Das KI-basierte System „FastGlioma“ revolutioniert die Diagnostik während Hirntumor-Operationen: Es ermöglicht die Analyse von entnommenem Gewebe direkt im Operationssaal – und das innerhalb weniger Sekunden. Entwickelt wurde das System in Zusammenarbeit internationaler Forscherteams, darunter auch Wissenschaftlerinnen und Wissenschaftler aus Wien. Dort wird „FastGlioma“ bereits erfolgreich bei chirurgischen Eingriffen eingesetzt.
Präzision entscheidet: Tumorgewebe vs. gesundes Gewebe
Die Herausforderung, bei einer Hirnoperation genau zwischen Tumorgewebe und gesundem Gewebe zu unterscheiden, könnte kaum größer sein. Wird zu viel entfernt, drohen schwerwiegende Einschränkungen, etwa der Verlust der Sprach- oder Bewegungsfähigkeit. Bleiben hingegen Tumorzellen zurück, steigt das Risiko eines Rückfalls, was die Überlebenschancen der Patienten verringern kann.
Ein weiteres Risiko ist die Dauer des Eingriffs: Je länger eine Operation dauert, desto größer die Gefahr von Komplikationen. Hier setzt „FastGlioma“ an: Das System kann innerhalb von Sekunden erkennen, ob die entnommene Probe Tumorzellen eines Glioms enthält oder ob es sich bereits um gesundes Gewebe handelt. Dies beschleunigt den Entscheidungsprozess im Operationssaal erheblich und reduziert potenziell die OP-Zeit.
Internationale Zusammenarbeit für präzisere Diagnostik
An der Entwicklung von „FastGlioma“ arbeiteten Forschungsteams der Universität Michigan, der Universität von Kalifornien in San Francisco, der New York University sowie der Medizinischen Universität Wien und des AKH Wien. Die Wiener Forscherinnen und Forscher, darunter die Neurochirurgen Georg Widhalm, Lisa Körner und Thomas Roetzer-Pejrimovsky, brachten ihre Expertise in Neuropathologie und Neurochemie in das Projekt ein.
Bereits seit 2020 wurde die KI-Histopathologie in Wien bei rund 500 Operationen eingesetzt. „Im Vergleich zur herkömmlichen Diagnostik, die oft rund 30 Minuten dauert, liefert das KI-System in Kombination mit menschlicher Expertise Ergebnisse in Sekundenschnelle“, so Widhalm und Körner.
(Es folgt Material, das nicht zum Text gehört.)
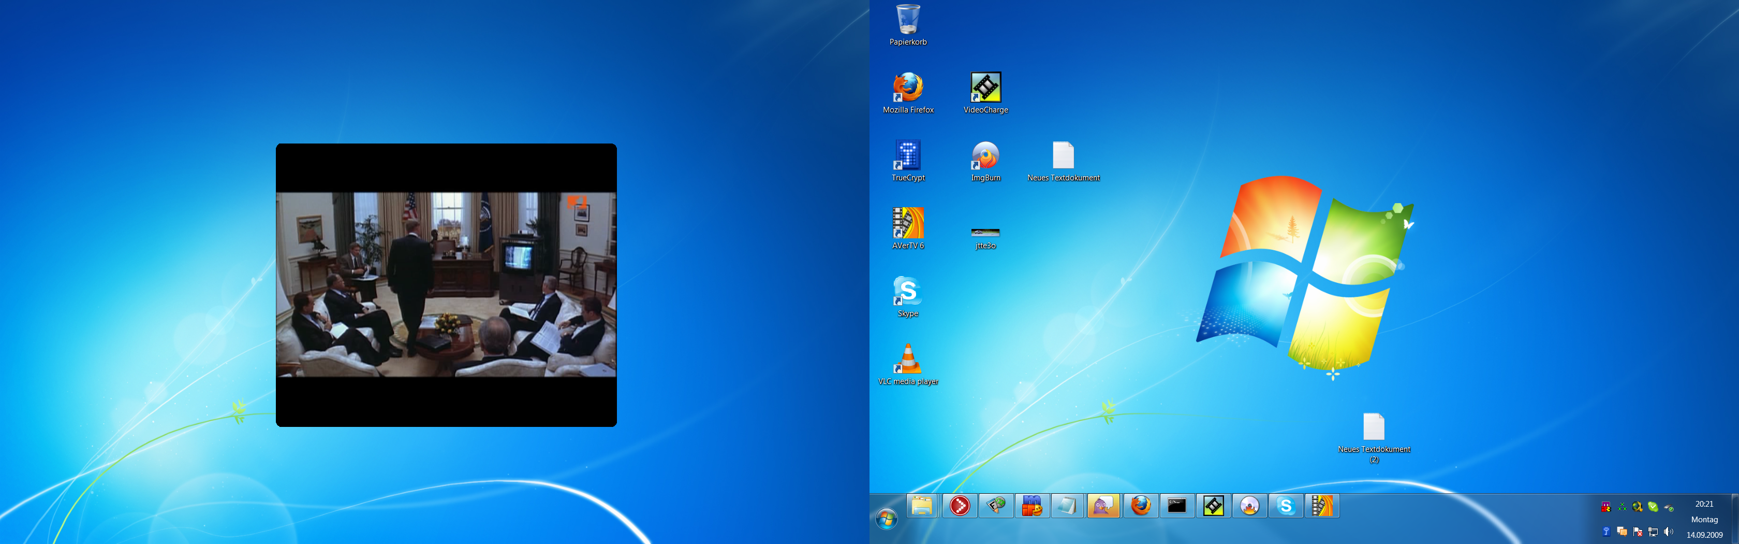The image size is (1739, 544).
Task: Select the AVerTV 6 desktop icon
Action: [907, 224]
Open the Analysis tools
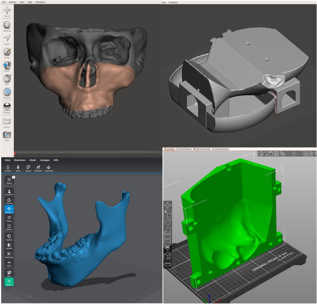The width and height of the screenshot is (317, 304). (x=7, y=93)
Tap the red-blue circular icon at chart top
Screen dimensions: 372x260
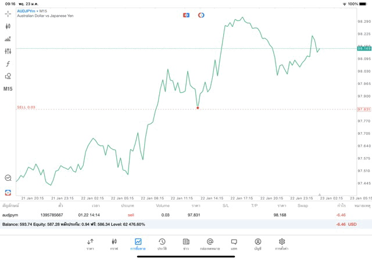tap(201, 15)
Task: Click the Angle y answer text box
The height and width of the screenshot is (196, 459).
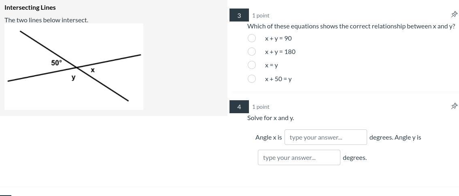Action: point(299,157)
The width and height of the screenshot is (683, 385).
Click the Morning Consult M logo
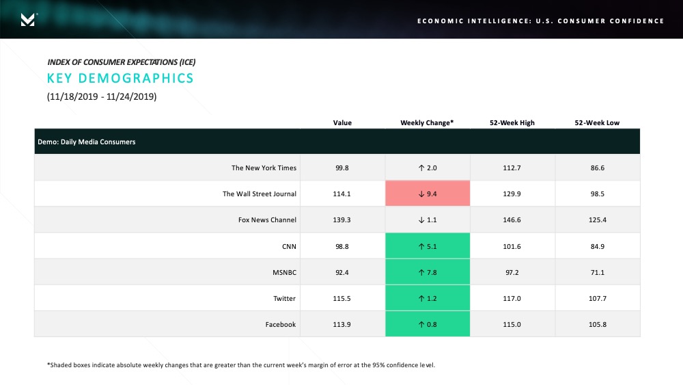[x=28, y=20]
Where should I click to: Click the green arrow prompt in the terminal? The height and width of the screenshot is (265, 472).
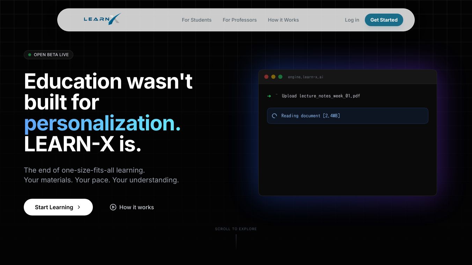pos(269,96)
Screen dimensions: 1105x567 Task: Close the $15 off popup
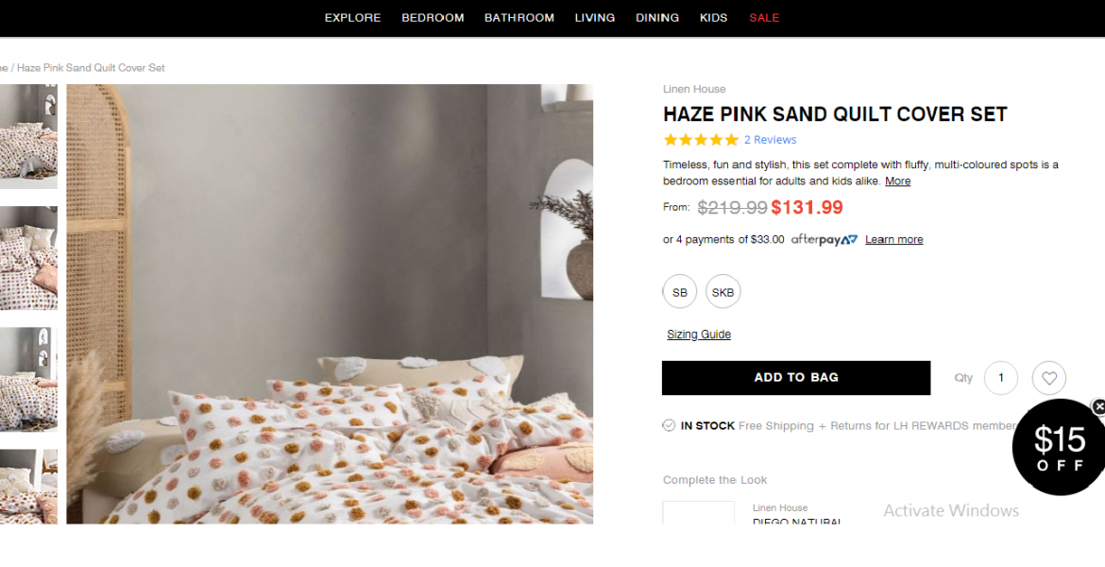[x=1098, y=406]
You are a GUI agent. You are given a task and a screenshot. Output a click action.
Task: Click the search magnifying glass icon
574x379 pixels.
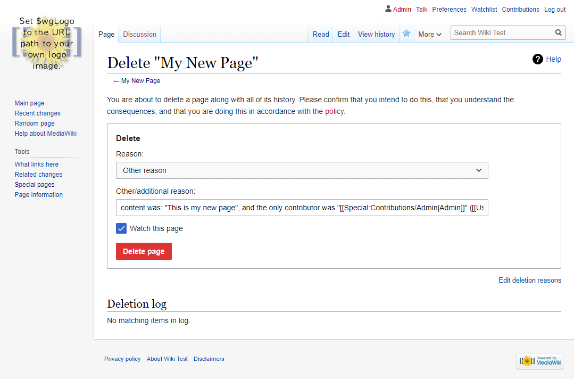pyautogui.click(x=558, y=32)
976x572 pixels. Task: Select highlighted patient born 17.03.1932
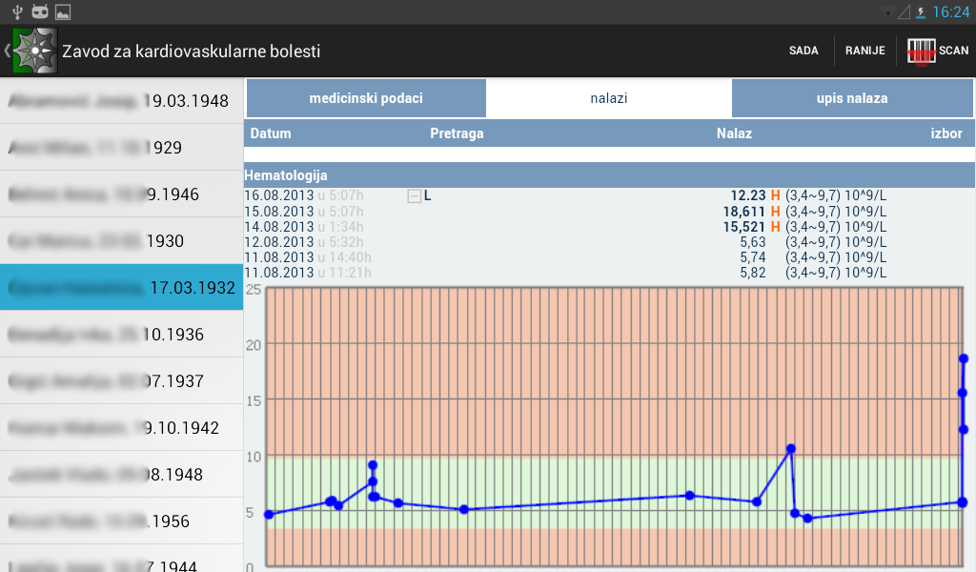pyautogui.click(x=121, y=288)
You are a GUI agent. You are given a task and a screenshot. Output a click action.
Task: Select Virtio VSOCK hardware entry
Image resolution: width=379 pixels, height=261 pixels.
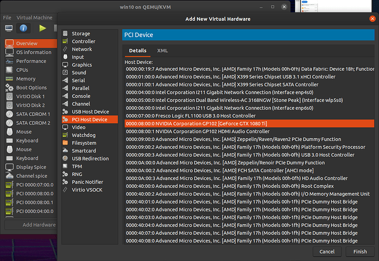(x=87, y=189)
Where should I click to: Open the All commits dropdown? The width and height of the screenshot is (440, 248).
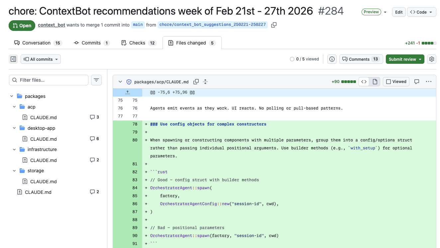pos(40,59)
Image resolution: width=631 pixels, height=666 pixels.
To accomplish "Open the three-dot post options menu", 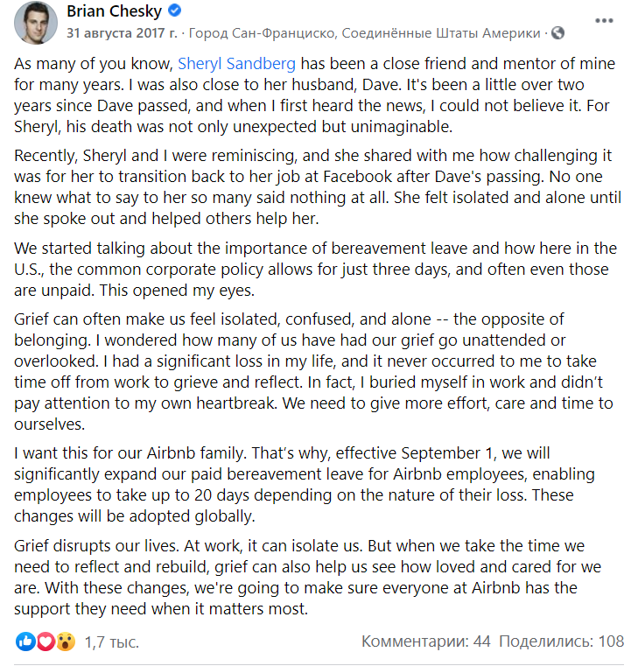I will (x=603, y=20).
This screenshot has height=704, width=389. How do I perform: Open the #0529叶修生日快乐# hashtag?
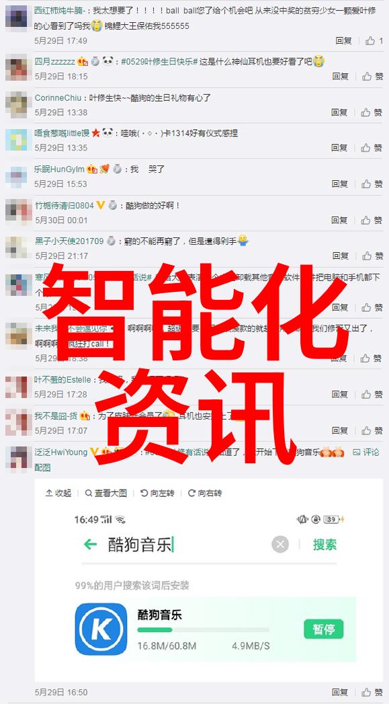coord(159,61)
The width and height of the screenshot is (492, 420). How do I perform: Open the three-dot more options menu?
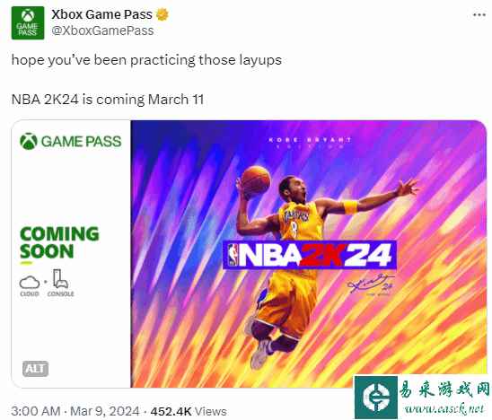(479, 15)
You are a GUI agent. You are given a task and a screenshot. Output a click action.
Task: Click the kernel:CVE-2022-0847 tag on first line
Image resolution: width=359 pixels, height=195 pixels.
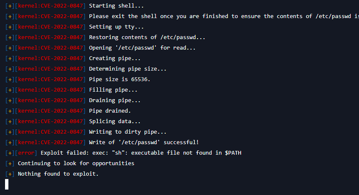coord(50,6)
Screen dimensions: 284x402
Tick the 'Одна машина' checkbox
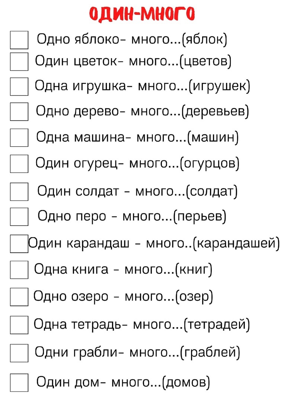coord(19,137)
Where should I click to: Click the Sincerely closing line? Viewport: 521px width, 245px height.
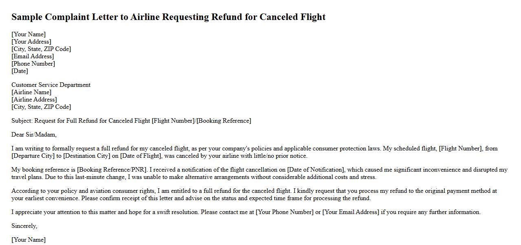coord(24,226)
Millionen Daten für maximale Präzision
Für die aktuelle Studie, veröffentlicht im Fachjournal Nature, wurden die Daten von Millionen Gliom-Proben analysiert. Die KI wurde mit rund vier Millionen Bildaufnahmen trainiert, ergänzt durch neuropathologische und molekularbiologische Analysen der Wiener Forschungsgruppe. „Diese umfangreichen Daten haben wesentlich zur Entwicklung von ‚FastGlioma‘ beigetragen“, erläutern die Wissenschaftler.
Verbesserte Patientenprognose
Das System erkennt nicht nur Tumorzellen, sondern auch die Infiltration des Tumors, also wie stark das umliegende Gewebe bereits von Krebszellen durchdrungen ist. Laut den Forschungsergebnissen übertrifft „FastGlioma“ die herkömmlichen Methoden, die beispielsweise auf fluoreszierenden Kontrastmitteln basieren.
Die Studienautoren betonen, dass die Technik nicht nur bei Gliomen, sondern auch bei anderen Hirntumoren anwendbar ist – sowohl bei Erwachsenen als auch bei Kindern. Mit weltweit über 120 bekannten Arten von Hirntumoren könnte „FastGlioma“ in Zukunft eine entscheidende Rolle in der Onkologie spielen.
Große Hoffnung für die Krebstherapie
„Mit der Unterstützung durch ‚FastGlioma‘ können wir Tumorgewebe präziser und umfassender entfernen“, so die Wiener Entwickler. „Das erhöht die Heilungschancen und verbessert die Prognose für Hirntumorpatienten erheblich.“
Die Forschungsergebnisse unterstreichen das enorme Potenzial der künstlichen Intelligenz in der Onkologie. „FastGlioma“ ist ein vielversprechendes Beispiel dafür, wie KI-basierte Technologien die Versorgung von Krebspatienten nachhaltig verbessern könnten.